*** Data shown

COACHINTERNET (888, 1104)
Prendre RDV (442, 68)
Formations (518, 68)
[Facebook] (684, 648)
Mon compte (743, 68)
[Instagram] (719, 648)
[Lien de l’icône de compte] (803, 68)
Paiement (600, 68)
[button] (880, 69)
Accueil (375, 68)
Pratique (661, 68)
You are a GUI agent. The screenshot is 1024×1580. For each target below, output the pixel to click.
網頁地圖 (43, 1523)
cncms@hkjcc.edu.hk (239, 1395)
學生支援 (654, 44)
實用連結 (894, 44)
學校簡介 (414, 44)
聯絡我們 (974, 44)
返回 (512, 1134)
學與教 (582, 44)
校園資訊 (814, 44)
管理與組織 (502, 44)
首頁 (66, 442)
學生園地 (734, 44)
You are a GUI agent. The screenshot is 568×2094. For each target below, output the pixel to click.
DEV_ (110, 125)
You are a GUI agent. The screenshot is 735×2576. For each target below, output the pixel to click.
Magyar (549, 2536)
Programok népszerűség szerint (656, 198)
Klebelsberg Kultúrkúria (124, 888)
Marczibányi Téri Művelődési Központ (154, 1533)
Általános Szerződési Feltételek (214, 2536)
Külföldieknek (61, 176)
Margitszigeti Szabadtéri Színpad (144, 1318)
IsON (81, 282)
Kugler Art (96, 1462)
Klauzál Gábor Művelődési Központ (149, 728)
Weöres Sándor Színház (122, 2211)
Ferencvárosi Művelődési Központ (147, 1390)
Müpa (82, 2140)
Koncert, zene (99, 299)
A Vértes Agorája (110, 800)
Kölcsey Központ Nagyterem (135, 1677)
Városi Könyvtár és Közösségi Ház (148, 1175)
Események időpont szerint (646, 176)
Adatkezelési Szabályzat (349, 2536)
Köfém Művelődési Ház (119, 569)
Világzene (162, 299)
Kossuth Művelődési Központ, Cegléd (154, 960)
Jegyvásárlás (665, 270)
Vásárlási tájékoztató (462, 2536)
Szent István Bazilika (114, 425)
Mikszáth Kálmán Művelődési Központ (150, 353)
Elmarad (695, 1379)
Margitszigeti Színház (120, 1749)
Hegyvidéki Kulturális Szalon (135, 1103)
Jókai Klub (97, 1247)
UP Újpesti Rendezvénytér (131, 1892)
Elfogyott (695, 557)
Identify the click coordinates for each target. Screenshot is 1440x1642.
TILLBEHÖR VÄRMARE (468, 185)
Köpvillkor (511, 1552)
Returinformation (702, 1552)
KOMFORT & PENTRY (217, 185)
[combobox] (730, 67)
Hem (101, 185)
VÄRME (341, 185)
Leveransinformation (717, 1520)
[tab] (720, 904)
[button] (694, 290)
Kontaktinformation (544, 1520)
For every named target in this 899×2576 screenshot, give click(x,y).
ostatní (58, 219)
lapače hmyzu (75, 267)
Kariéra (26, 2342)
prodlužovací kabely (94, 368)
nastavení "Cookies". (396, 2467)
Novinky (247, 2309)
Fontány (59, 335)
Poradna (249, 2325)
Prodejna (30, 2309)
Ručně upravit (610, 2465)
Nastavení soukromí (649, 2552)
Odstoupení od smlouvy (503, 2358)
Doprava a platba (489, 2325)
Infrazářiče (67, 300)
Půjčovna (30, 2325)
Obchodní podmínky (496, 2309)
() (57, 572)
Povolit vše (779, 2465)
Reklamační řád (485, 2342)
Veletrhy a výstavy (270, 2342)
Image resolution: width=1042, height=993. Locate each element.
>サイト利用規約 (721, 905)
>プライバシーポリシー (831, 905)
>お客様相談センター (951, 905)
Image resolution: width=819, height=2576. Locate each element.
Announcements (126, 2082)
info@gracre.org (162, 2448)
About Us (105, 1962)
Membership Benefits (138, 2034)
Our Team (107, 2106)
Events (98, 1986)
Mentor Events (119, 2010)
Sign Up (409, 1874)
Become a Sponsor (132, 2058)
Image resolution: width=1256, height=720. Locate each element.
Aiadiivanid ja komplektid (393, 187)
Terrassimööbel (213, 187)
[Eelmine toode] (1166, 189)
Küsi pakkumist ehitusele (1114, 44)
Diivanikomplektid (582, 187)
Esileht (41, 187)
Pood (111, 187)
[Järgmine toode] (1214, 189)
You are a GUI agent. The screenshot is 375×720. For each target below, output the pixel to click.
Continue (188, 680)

******

**Written problem**.
Rewrite the lines from the one containing "Membership Benefits (138, 2034)" through the last of the lines, changing "Events" to "Activities" and leaving everything else as it is.

**Response to the task**.
Membership Benefits (138, 2034)
Our Team (107, 2106)
Activities (98, 1986)
Mentor Activities (119, 2010)
Sign Up (409, 1874)
Become a Sponsor (132, 2058)
Image resolution: width=1256, height=720. Locate each element.
Aiadiivanid ja komplektid (393, 187)
Terrassimööbel (213, 187)
[Eelmine toode] (1166, 189)
Küsi pakkumist ehitusele (1114, 44)
Diivanikomplektid (582, 187)
Esileht (41, 187)
Pood (111, 187)
[Järgmine toode] (1214, 189)
You are a GUI agent. The screenshot is 375×720. For each target below, output the pixel to click.
Continue (188, 680)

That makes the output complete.